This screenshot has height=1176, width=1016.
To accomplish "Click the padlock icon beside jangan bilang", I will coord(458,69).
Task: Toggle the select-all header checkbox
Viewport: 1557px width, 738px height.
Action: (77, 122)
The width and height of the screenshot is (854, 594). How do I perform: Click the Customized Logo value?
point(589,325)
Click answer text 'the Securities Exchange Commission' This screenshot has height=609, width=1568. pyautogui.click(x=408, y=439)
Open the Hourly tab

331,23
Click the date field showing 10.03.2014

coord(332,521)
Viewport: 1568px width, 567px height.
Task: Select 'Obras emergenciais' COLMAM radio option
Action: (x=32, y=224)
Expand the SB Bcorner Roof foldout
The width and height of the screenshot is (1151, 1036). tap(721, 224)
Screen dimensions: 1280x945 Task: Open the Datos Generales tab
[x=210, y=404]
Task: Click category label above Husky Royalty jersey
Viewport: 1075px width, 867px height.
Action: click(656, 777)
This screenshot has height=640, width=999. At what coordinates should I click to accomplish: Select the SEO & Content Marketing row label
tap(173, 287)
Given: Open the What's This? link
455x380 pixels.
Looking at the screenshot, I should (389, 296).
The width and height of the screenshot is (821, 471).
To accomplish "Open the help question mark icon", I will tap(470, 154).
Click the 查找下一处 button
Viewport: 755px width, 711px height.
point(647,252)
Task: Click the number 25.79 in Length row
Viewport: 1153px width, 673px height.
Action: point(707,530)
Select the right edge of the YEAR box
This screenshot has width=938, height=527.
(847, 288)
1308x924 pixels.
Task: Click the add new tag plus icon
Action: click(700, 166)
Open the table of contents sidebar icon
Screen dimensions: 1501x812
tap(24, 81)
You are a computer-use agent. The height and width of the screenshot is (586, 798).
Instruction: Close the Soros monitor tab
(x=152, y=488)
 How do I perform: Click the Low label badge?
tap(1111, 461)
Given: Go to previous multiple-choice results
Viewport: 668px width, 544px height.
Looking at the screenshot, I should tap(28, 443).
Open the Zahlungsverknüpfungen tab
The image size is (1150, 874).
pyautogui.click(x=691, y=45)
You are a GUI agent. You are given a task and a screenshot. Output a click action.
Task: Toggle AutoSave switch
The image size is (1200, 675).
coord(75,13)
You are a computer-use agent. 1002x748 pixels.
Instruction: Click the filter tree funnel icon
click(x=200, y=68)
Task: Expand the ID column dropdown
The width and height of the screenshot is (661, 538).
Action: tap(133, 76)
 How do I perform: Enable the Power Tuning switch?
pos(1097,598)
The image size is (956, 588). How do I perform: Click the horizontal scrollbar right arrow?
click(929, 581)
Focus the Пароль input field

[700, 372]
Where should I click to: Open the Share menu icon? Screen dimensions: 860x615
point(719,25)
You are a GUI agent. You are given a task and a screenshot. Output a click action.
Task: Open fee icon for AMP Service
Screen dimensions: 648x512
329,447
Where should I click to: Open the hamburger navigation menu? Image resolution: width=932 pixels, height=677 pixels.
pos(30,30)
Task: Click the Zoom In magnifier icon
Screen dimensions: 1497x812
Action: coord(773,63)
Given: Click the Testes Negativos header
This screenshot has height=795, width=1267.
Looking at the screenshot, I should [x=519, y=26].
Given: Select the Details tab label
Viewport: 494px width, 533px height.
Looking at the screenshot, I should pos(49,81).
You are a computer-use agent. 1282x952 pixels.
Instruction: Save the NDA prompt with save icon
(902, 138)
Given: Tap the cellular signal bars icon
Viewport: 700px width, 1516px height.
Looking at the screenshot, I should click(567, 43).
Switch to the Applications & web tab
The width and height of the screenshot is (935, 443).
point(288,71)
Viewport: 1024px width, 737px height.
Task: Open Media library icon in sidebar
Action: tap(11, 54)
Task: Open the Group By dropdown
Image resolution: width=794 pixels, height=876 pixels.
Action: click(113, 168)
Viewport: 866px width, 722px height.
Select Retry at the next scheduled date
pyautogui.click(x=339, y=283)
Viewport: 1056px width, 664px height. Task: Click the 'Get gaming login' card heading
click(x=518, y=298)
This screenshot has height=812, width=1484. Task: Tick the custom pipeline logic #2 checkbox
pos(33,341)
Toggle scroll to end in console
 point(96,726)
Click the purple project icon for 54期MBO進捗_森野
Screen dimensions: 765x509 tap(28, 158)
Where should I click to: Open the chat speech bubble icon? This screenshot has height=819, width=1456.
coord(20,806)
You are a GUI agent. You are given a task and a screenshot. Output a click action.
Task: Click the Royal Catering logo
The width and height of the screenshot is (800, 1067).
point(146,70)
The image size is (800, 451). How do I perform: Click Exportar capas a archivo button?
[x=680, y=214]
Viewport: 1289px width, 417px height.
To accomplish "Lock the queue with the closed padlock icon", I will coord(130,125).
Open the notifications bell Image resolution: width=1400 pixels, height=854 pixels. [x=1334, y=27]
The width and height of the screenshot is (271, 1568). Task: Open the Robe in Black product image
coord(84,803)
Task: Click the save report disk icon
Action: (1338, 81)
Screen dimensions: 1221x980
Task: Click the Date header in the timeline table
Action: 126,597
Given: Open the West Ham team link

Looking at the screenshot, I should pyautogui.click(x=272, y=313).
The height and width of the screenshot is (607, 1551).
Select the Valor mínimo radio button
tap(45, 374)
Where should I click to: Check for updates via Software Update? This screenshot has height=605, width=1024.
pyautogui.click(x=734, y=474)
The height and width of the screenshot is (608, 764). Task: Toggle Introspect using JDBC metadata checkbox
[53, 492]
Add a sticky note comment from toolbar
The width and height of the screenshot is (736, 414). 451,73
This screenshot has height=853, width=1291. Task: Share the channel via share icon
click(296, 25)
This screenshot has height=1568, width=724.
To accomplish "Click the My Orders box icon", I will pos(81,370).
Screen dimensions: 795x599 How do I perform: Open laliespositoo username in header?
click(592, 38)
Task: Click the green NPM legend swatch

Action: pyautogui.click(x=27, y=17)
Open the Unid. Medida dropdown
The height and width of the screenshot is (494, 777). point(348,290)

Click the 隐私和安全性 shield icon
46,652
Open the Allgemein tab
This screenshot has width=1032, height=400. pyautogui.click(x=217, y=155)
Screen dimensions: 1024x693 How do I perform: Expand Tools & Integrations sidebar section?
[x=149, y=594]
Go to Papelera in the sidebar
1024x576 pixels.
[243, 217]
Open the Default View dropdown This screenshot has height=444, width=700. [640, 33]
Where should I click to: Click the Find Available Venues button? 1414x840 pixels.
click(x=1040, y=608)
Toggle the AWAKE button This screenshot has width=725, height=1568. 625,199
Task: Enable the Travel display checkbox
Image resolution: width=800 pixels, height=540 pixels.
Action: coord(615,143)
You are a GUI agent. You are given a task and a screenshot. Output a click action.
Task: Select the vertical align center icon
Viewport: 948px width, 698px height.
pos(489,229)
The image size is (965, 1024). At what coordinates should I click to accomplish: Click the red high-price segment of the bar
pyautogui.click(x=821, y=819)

********

:: WORK ITEM ::
If a line in the data holds the string "will", copy that line.

:: OUTPUT OF THE EXERCISE ::
To accomplish "Click the padlock icon beside jangan bilang", I will coord(458,69).
To accomplish "Open the help question mark icon", I will tap(470, 154).
To accomplish "Lock the queue with the closed padlock icon", I will coord(130,125).
To accomplish "Click the My Orders box icon", I will pos(81,370).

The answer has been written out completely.